Please write back every entry exactly, character for character.

▸ Stored items
*** Block opens ***
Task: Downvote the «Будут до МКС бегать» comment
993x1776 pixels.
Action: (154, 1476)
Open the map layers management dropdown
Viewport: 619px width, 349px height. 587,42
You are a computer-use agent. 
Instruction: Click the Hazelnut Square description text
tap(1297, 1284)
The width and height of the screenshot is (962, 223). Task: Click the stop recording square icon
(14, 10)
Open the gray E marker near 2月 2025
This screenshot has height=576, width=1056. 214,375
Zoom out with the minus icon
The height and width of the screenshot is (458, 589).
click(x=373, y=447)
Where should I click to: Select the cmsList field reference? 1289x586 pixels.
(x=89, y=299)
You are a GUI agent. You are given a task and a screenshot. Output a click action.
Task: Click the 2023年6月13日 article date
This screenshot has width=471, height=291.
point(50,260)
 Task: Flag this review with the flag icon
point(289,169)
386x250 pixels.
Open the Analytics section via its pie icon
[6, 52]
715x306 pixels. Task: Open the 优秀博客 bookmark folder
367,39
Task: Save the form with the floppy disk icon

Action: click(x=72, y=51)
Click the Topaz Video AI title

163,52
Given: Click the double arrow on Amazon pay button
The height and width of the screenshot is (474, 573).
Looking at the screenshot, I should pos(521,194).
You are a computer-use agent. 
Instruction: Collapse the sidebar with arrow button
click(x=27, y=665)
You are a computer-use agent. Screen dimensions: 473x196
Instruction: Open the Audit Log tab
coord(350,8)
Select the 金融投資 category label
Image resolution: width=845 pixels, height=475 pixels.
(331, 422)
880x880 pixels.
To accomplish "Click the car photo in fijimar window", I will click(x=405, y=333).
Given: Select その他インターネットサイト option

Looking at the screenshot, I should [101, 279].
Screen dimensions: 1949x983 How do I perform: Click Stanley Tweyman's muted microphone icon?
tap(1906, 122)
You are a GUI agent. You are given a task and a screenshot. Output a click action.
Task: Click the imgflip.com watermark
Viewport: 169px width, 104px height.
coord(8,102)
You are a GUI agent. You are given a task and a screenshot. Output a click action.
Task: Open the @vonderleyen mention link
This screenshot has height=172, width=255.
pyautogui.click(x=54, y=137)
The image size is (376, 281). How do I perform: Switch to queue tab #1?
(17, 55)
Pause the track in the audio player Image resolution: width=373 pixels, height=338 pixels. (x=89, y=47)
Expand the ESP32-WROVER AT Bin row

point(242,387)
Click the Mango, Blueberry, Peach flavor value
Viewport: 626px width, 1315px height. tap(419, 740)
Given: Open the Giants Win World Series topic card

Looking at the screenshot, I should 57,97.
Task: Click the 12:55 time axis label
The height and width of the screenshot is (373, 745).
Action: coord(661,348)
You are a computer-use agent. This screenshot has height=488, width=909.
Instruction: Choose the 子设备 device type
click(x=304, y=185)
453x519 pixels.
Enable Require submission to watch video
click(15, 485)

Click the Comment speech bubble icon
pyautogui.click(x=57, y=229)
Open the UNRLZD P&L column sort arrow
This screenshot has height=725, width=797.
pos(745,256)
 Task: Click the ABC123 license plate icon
*** Block closes ***
▸ Task solution
Task: Downvote the «Будут до МКС бегать» comment
993x1776 pixels.
Action: (154, 1476)
Open the map layers management dropdown
Viewport: 619px width, 349px height. 587,42
You are a computer-use agent. 
Instruction: Click the Hazelnut Square description text
tap(1297, 1284)
The width and height of the screenshot is (962, 223). Task: Click the stop recording square icon
(14, 10)
Open the gray E marker near 2月 2025
This screenshot has height=576, width=1056. 214,375
Zoom out with the minus icon
The height and width of the screenshot is (458, 589).
click(x=373, y=447)
Where should I click to: Select the cmsList field reference? 1289x586 pixels.
(x=89, y=299)
You are a GUI agent. You are given a task and a screenshot. Output a click action.
Task: Click the 2023年6月13日 article date
This screenshot has width=471, height=291.
point(50,260)
 Task: Flag this review with the flag icon
point(289,169)
386x250 pixels.
Open the Analytics section via its pie icon
[6, 52]
715x306 pixels. Task: Open the 优秀博客 bookmark folder
367,39
Task: Save the form with the floppy disk icon

Action: click(x=72, y=51)
Click the Topaz Video AI title

163,52
Given: Click the double arrow on Amazon pay button
The height and width of the screenshot is (474, 573).
Looking at the screenshot, I should pos(521,194).
You are a computer-use agent. 
Instruction: Collapse the sidebar with arrow button
click(x=27, y=665)
You are a computer-use agent. Screen dimensions: 473x196
Instruction: Open the Audit Log tab
coord(350,8)
Select the 金融投資 category label
Image resolution: width=845 pixels, height=475 pixels.
(331, 422)
880x880 pixels.
To accomplish "Click the car photo in fijimar window", I will click(x=405, y=333).
Given: Select その他インターネットサイト option

Looking at the screenshot, I should [101, 279].
Screen dimensions: 1949x983 How do I perform: Click Stanley Tweyman's muted microphone icon?
tap(1906, 122)
You are a GUI agent. You are given a task and a screenshot. Output a click action.
Task: Click the imgflip.com watermark
Viewport: 169px width, 104px height.
coord(8,102)
You are a GUI agent. You are given a task and a screenshot. Output a click action.
Task: Open the @vonderleyen mention link
This screenshot has height=172, width=255.
pyautogui.click(x=54, y=137)
The image size is (376, 281). How do I perform: Switch to queue tab #1?
(17, 55)
Pause the track in the audio player Image resolution: width=373 pixels, height=338 pixels. (x=89, y=47)
Expand the ESP32-WROVER AT Bin row

point(242,387)
Click the Mango, Blueberry, Peach flavor value
Viewport: 626px width, 1315px height. tap(419, 740)
Given: Open the Giants Win World Series topic card

Looking at the screenshot, I should 57,97.
Task: Click the 12:55 time axis label
The height and width of the screenshot is (373, 745).
Action: coord(661,348)
You are a computer-use agent. This screenshot has height=488, width=909.
Instruction: Choose the 子设备 device type
click(x=304, y=185)
453x519 pixels.
Enable Require submission to watch video
click(15, 485)

Click the Comment speech bubble icon
pyautogui.click(x=57, y=229)
Open the UNRLZD P&L column sort arrow
This screenshot has height=725, width=797.
pos(745,256)
 Task: Click the ABC123 license plate icon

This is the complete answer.